Doug Johnson, MD, vice chair of the board at DCI, said that his company has been focusing on increasing home dialysis, which more patients are choosing when they understand the options: “What was so difficult for us was that we had a therapy that we saw as ideal for a patient on dialysis, and we knew that we were going to have to limit access to that therapy.”

With a colleague, Johnson personally reviewed patient cases to determine who could be started on PD and who could be deferred, and he was impressed by the way that everyone worked together to cope with the constraints. The cooperation even extended to some patients’ employers, who offered the flexibility to allow the patient to keep working and get in-center treatment while waiting to switch to home dialysis. Johnson said that Baxter also had a medical justification form, and “if there was a person with a clear medical need for PD, it was approved.”

The cause of the sudden shortage remains unclear. Baxter received several letters from the FDA citing quality improvement problems in its plants and voluntarily recalled two lots of PD solution in August, but Baxter representative William Rader said that those issues did not contribute to the supply constraints. He cited the great increase in demand and factors such as “changes to the manufacturing process in response to increased industry standards.” He said that the implementation of “process enhancements” to meet the higher standards “impacted the speed in which we can deploy additional capacity to meet the increasing demand for our solutions.”

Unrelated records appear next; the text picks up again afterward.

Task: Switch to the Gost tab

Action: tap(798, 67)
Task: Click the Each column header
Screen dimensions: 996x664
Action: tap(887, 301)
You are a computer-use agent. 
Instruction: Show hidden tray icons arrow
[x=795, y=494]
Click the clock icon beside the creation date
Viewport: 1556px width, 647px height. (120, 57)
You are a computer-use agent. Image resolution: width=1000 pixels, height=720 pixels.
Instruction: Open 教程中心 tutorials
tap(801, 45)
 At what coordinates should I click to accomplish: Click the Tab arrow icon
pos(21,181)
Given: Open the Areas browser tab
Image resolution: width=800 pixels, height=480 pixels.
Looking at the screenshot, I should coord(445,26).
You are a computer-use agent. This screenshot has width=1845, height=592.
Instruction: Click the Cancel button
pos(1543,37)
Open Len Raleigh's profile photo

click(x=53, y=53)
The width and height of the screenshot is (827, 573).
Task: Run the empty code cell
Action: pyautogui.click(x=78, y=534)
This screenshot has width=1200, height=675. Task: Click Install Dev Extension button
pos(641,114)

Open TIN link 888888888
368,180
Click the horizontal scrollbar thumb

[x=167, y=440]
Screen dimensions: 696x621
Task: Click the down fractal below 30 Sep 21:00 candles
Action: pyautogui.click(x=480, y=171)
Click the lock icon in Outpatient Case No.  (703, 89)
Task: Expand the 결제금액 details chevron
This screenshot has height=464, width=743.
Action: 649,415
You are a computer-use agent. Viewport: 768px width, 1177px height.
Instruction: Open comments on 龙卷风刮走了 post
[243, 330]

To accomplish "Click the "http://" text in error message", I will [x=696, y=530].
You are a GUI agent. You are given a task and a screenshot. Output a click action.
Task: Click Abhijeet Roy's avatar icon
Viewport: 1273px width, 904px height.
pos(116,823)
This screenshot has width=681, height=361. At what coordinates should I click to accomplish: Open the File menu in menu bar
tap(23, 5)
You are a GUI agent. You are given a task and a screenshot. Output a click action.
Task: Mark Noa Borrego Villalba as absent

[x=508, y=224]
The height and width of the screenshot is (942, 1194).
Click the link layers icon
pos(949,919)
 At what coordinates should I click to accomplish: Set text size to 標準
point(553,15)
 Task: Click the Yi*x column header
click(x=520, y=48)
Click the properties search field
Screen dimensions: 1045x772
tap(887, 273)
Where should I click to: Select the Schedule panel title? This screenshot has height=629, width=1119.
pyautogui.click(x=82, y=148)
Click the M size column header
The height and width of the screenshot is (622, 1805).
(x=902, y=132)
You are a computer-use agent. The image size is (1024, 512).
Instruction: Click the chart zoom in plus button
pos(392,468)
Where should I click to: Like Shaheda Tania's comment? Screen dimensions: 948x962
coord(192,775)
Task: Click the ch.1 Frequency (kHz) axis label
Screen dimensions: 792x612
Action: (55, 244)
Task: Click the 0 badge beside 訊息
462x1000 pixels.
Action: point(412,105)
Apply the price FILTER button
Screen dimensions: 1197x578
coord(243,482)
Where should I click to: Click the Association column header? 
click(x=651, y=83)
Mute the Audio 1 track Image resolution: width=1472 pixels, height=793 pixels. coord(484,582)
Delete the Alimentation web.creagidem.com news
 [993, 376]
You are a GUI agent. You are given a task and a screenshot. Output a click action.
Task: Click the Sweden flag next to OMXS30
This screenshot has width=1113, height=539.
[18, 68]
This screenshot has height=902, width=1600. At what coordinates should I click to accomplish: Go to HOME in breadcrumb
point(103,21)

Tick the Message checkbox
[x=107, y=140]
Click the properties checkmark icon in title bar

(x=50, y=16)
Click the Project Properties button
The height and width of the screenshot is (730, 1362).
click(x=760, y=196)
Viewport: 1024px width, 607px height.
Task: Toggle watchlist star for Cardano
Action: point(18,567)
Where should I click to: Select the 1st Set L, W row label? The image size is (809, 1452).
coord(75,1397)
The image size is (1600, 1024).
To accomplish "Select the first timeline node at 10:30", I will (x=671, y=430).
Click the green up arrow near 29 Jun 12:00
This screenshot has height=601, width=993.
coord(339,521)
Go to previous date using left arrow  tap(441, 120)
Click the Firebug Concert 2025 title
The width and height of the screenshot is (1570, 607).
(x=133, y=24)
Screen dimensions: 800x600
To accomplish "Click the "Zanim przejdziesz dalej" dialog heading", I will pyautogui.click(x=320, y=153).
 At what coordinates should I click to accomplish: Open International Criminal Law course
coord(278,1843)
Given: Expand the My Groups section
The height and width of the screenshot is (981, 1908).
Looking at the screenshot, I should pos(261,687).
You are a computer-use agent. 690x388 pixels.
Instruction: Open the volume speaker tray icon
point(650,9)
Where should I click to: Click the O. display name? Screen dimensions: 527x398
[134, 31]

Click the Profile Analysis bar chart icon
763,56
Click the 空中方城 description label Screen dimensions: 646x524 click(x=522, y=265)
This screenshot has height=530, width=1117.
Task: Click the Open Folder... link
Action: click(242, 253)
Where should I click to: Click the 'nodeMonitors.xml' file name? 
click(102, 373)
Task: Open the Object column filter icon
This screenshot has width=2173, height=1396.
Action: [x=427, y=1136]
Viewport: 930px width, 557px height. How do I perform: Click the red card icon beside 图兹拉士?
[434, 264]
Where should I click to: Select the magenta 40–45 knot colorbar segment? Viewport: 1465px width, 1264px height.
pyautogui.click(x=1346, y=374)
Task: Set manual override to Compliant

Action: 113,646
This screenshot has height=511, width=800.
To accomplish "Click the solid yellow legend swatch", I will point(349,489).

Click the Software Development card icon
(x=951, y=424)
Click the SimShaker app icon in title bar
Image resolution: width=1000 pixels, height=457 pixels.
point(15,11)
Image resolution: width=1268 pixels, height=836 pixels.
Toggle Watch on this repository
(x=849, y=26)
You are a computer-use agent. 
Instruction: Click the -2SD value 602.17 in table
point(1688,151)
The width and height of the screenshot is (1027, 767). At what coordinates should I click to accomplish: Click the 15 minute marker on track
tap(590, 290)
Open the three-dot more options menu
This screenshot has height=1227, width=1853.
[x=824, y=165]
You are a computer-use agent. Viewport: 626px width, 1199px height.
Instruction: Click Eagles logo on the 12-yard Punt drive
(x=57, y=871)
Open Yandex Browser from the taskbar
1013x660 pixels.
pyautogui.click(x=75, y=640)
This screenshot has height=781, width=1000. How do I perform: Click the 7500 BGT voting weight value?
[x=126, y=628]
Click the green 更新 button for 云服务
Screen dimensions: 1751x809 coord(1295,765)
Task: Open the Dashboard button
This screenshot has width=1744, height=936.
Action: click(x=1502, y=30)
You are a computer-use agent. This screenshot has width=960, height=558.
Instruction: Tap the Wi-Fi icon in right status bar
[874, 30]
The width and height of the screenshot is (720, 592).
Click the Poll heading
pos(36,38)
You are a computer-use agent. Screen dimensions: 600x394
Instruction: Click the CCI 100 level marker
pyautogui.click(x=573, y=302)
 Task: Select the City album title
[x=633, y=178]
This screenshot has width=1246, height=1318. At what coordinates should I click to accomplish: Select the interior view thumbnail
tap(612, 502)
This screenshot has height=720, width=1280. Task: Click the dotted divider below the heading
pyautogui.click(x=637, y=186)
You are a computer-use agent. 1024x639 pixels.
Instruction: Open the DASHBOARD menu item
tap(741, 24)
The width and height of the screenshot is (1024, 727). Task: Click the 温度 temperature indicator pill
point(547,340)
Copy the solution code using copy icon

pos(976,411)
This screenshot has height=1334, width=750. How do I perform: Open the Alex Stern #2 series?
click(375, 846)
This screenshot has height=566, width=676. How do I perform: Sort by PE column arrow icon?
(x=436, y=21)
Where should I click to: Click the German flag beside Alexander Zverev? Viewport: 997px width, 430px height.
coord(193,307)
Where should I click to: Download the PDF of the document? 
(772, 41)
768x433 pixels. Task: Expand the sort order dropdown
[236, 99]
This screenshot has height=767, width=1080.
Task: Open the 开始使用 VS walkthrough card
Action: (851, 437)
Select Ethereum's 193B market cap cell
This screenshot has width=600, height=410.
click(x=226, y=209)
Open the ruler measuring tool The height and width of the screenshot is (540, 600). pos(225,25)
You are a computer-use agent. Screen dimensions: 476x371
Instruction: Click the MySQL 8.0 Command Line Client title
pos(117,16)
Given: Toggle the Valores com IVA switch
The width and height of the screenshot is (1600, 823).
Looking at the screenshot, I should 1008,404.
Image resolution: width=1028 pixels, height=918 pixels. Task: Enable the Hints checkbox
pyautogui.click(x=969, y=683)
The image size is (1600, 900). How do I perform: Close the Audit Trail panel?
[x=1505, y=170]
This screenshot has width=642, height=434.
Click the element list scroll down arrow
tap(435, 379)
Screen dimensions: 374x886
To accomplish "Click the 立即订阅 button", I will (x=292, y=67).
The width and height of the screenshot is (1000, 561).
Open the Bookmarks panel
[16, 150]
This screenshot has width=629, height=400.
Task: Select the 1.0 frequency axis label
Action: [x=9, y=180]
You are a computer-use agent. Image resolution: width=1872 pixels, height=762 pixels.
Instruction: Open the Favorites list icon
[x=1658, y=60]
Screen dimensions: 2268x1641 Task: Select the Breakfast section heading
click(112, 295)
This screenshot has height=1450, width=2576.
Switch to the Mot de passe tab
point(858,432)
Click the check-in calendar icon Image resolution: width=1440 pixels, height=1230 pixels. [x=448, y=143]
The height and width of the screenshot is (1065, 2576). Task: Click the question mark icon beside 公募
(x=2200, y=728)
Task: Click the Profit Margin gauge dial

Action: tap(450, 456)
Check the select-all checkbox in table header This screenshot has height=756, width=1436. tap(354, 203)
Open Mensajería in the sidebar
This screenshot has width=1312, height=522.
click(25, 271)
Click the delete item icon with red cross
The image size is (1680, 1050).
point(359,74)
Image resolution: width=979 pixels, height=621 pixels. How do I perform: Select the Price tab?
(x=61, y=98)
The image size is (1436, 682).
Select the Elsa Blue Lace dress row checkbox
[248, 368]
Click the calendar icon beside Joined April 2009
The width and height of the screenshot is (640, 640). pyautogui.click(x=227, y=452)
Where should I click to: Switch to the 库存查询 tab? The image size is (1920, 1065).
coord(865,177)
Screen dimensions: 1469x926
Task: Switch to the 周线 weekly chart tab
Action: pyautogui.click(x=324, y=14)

Baxter expects an added manufacturing line dedicated to PD solutions to be operational in the first quarter of 2015 that will enable it to meet the anticipated growth of U.S. PD demand “for the foreseeable future.”

In contrast, Fresenius managed to increase its production sufficiently to both meet the growing demand from its own customers and supply some for Baxter’s customers. The Fresenius supply was not so great, however, that clinics could simply switch large numbers of patients over to it.

The shortage’s long-term implications for the spread of PD remain to be seen, but it is likely to be only a temporary glitch. “It has been a long-stated goal of CMS to expand the proportion of patients with end stage renal disease that are dialyzed at home. When people are aware of their options, a lot more people choose to dialyze at home, and so the growth of patients on PD in the United States has happened at an unprecedented rate,” said Raj Mehrotra, MD, professor of medicine at the University of Washington and chair of the dialysis advisory group of the American Society of Nephrology. “I think the shortage teaches us that we need to have some redundancy in the system, whether it is with regards to the number of manufacturers, or number of plants a single manufacturer has, which would have ensured the availability of solution to patients.”

As the supply returns to levels to meet the growing demand, Johnson said that the shortage could actually lead to greater use of home PD in the future because of the attention it brought to the treatment. Johnson’s involvement in the allocation process made a great impression: “I now know even more than I did before how valuable it is to be able to dialyze at home, and the way it can change a person’s life. I was already a very strong advocate for home dialysis, but I am a stronger advocate today than I was before the shortage.